__TASK BRIEF__
Reproduce exactly the run of lines that begins with the one containing "You are a computer-use agent." and ends with the last line of the records, omitting pictures.

Dataset entries:
:::
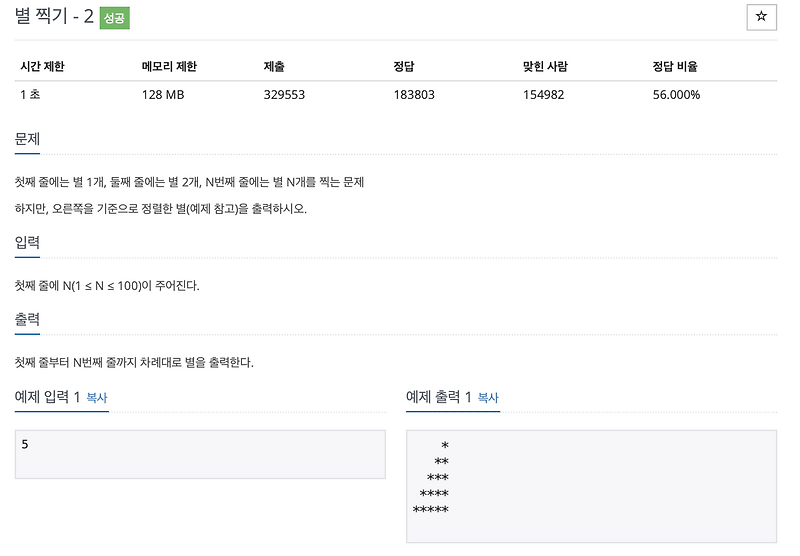Screen dimensions: 800x556
Task: Click the 예제 출력 1 heading
Action: 439,397
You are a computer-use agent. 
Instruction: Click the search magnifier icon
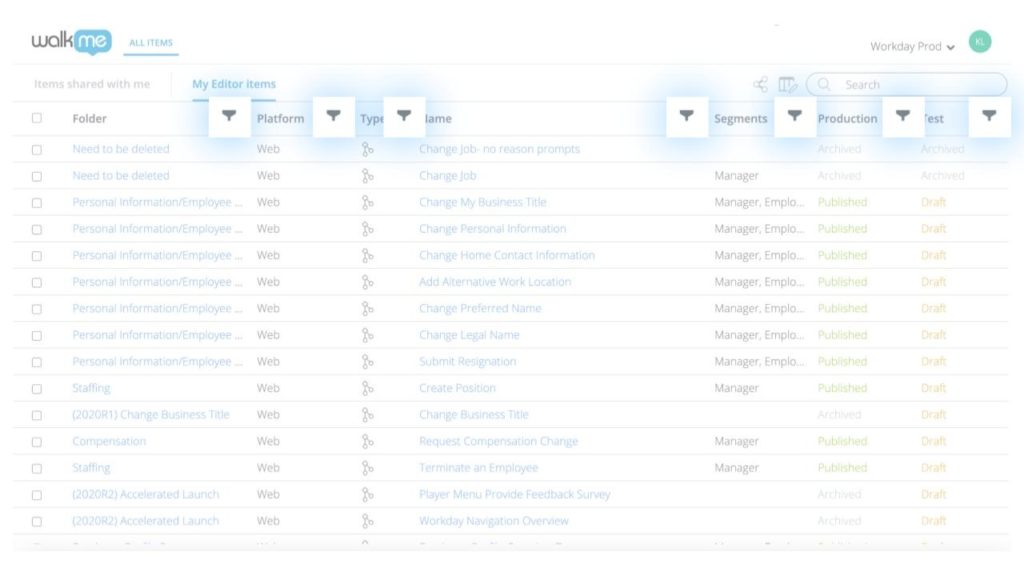point(823,84)
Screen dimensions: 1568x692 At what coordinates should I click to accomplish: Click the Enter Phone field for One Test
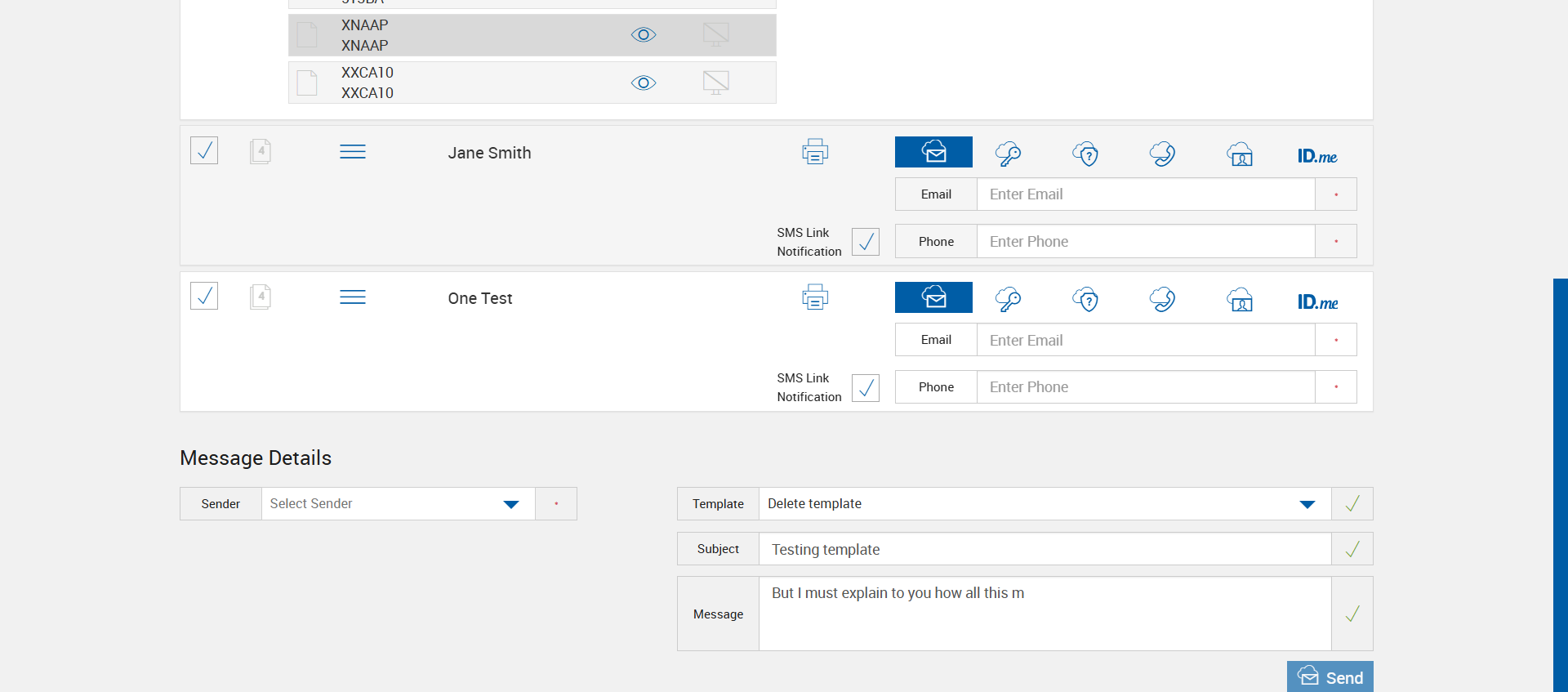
:::
__SOLUTION TO THIS PROBLEM__
You are a computer-use agent. 
Instruction: Click the search magnifier icon
point(823,84)
Screen dimensions: 1568x692 At what coordinates should I click to accomplish: Click the Enter Phone field for One Test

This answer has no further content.